David Eby tells panel the government is prepared to mandate control of zoning to get more housing built.
B.C. Attorney General David Eby says some development projects in Vancouver have been in the works for eight years or more and the province is prepared to fight municipalities for control of approving housing stock through “mandate”. DARREN STONE, TIMES COLONIST

VANCOUVER — B.C. Housing Minister David Eby doubled down on his promise to force municipalities to increase housing stock, during an in-person panel on Tuesday night called The Affordability Puzzle: Who has the Answers.

Eby said the province had two ways to take control of building projects within municipalities, plus the power to legislate action.

The first was to permit construction on provincial-government owned land and “ignore local bylaws” – which had happened twice so far, including in Maple Ridge where 2,000 units of social housing are being built.

The second power was held by the Minister of Municipal Affairs who could override a building project approved by a municipality if it was not deemed to be beneficial to the community – which could mean not enough density. This power has never been used, Eby said.

The other people on the panel were Joy MacPhail, chair of the Expert Panel on the Future of Housing Supply and Affordability, real-estate marketer Bob Rennie and Bernd Christmas, president of Nch’kay Development (the economic development arm of the Squamish Nation).

Eby said all mayors that he had spoken with had told him they wanted more density, but “actual results are the problem.”

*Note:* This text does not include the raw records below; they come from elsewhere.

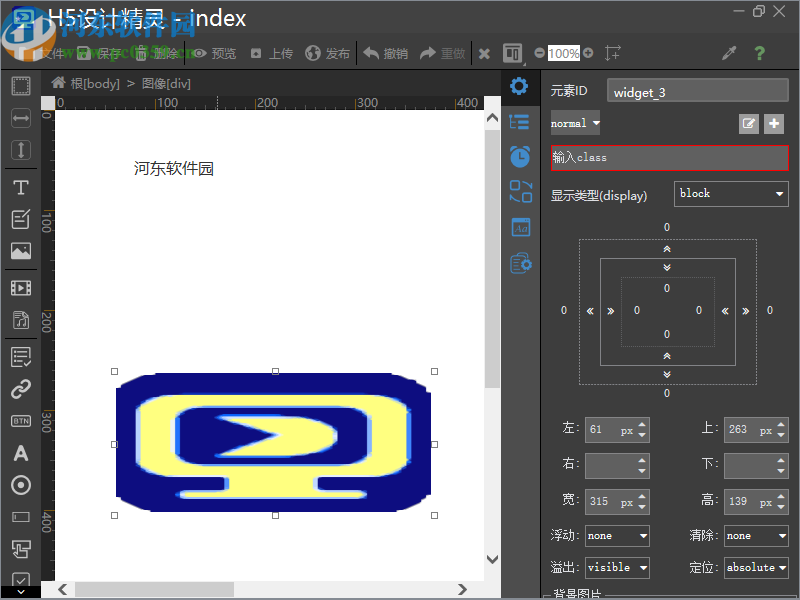Open the overflow visible dropdown
Screen dimensions: 800x600
click(x=617, y=567)
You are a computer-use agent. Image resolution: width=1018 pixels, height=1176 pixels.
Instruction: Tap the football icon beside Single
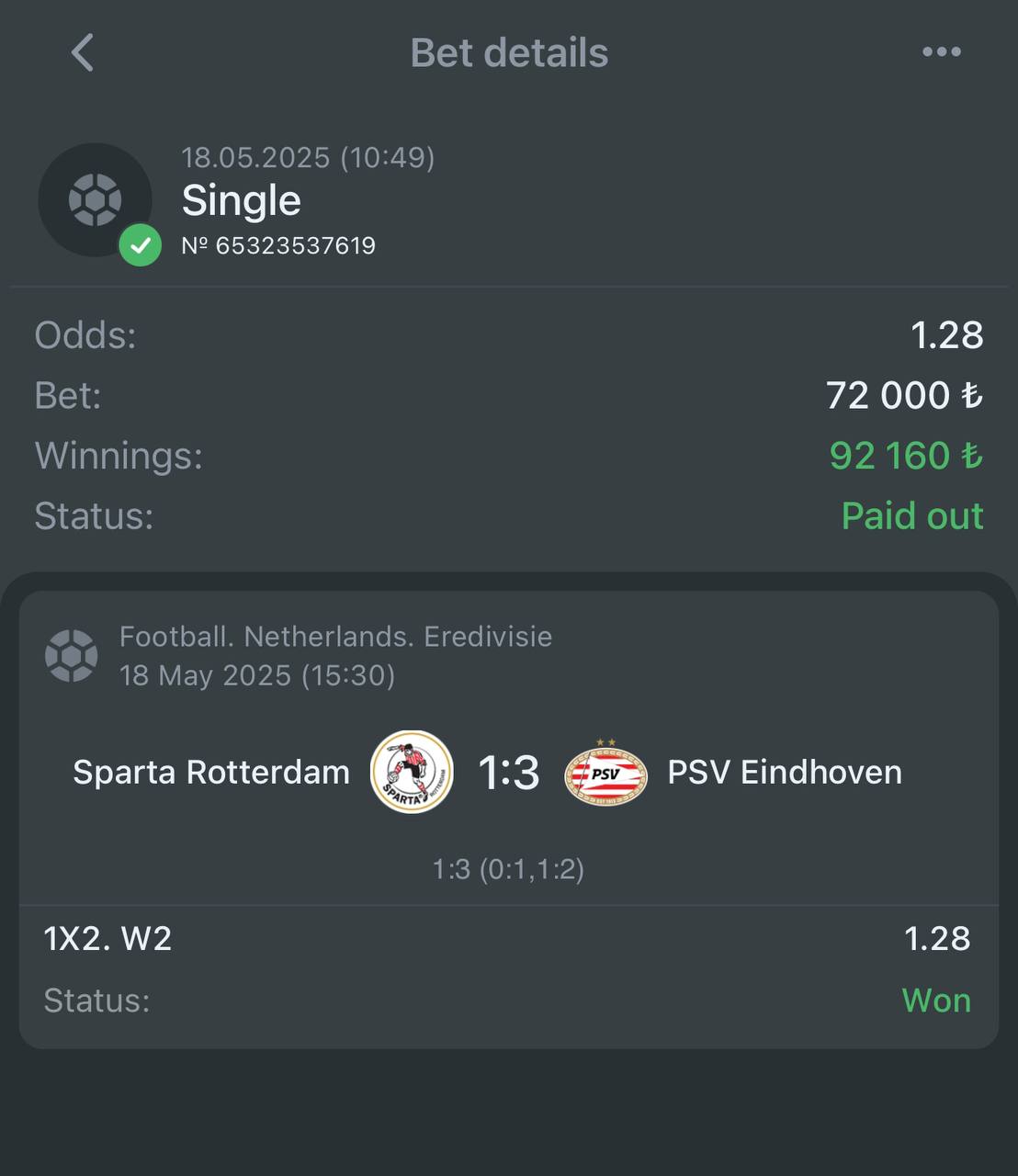[x=95, y=199]
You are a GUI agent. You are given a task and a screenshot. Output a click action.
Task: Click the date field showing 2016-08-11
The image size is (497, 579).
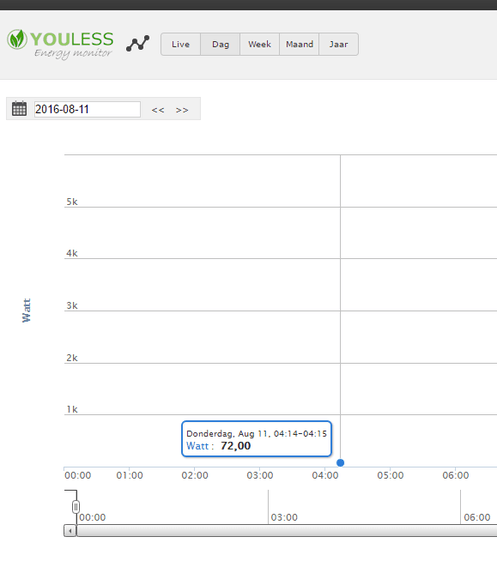[x=87, y=109]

He said some development projects in Vancouver had been in the works for eight years or more and the province was prepared to fight municipalities for control of approving housing stock through “mandate”.

MacPhail said that her expert panel had made five recommendations to increase housing stock and the first was for the provincial government to step in and expedite planning.

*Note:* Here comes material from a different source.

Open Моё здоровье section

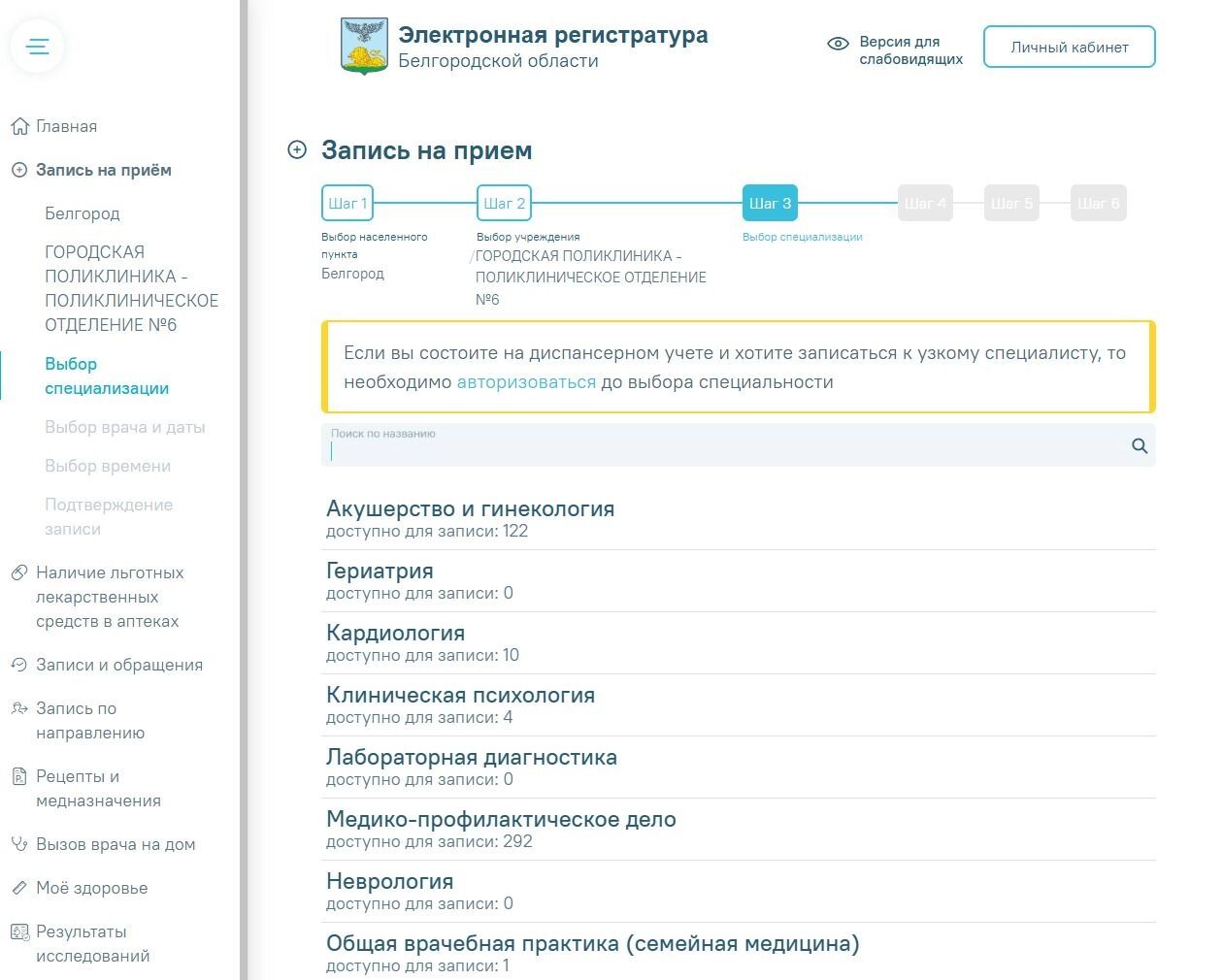point(91,888)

Another recommendation was to create a streamlined method for developers to pay for community amenities.

MacPhail said that the process as it is now amounted to extortion, where the municipalities had all the power in asking developers for cash in exchange for approving the development. That money is then used for parks and other city works.

She praised the City of Surrey saying council was having some successes, including the Fleetwood Community Plan, adding that neighbourhoods die without affordable housing.

“NIMBYism reigns and carries too much weight in decision making at the municipal level,” said MacPhail, who was appointed to the board of B.C. Ferries on Monday. She is also the chair of ICBC and on the board of Nch’kay Development.

Christmas said the Squamish Nation’s Senakw development at the south end of the Burrard Bridge did not need municipal approval and was therefore able to be ready five to 10 years sooner.

The project will contain 6,000 units in towers as tall as 59 storeys. The units will be mostly rental and would be owned by the Squamish First Nation and leased by the purchasers.

Christmas said developers should approach First Nations in order to have their plans dealt with more speedily.

Rennie said the federal and provincial government should provide subsidies to municipalities for every rental or social housing unit approved within 18 months. He said the foreign owners tax amounted to racism, and that it would be more impactful if it applied only to homes valued at $1.5 million or less.